- Prompt -
Extract all lines from the data beneath that include the word "each".

- Input data -

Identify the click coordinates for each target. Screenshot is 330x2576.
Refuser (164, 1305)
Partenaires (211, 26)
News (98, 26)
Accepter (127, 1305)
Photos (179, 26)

---

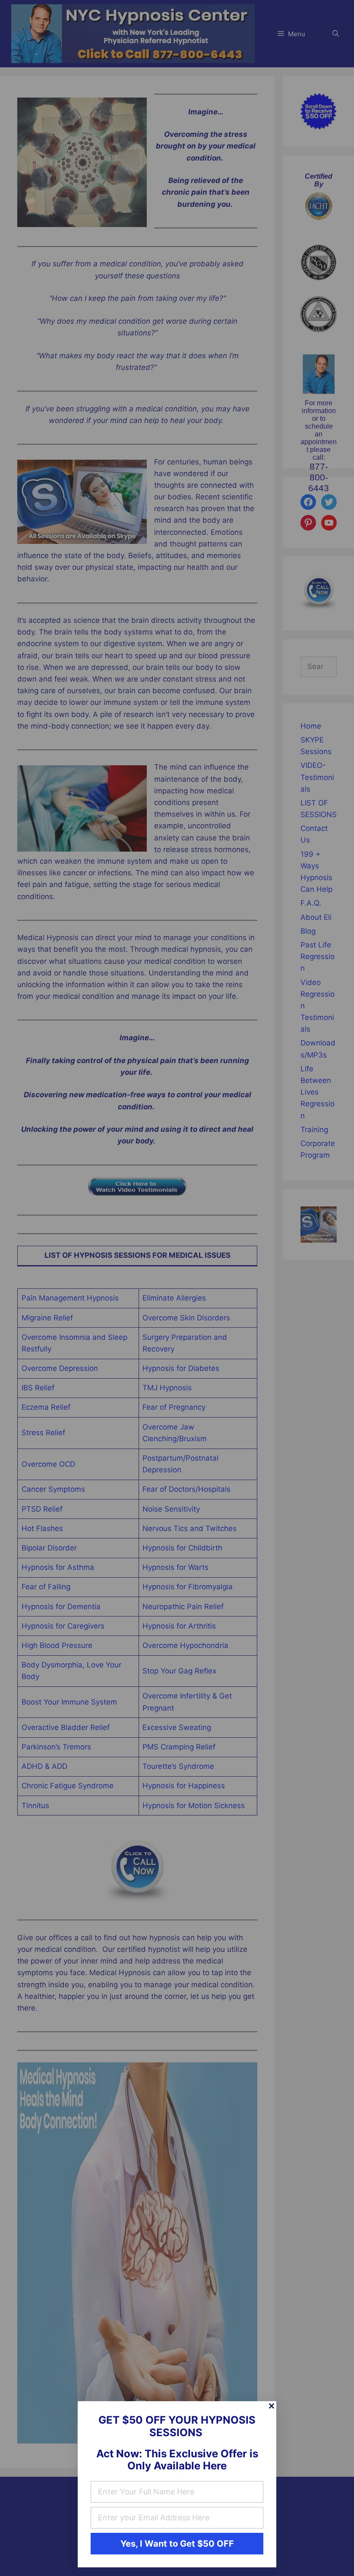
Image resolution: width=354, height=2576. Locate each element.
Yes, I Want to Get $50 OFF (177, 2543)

- Answer space -
Identify the click coordinates for each target. Screenshot is 330x2576.
Image resolution: width=354, height=2576. Locate each element.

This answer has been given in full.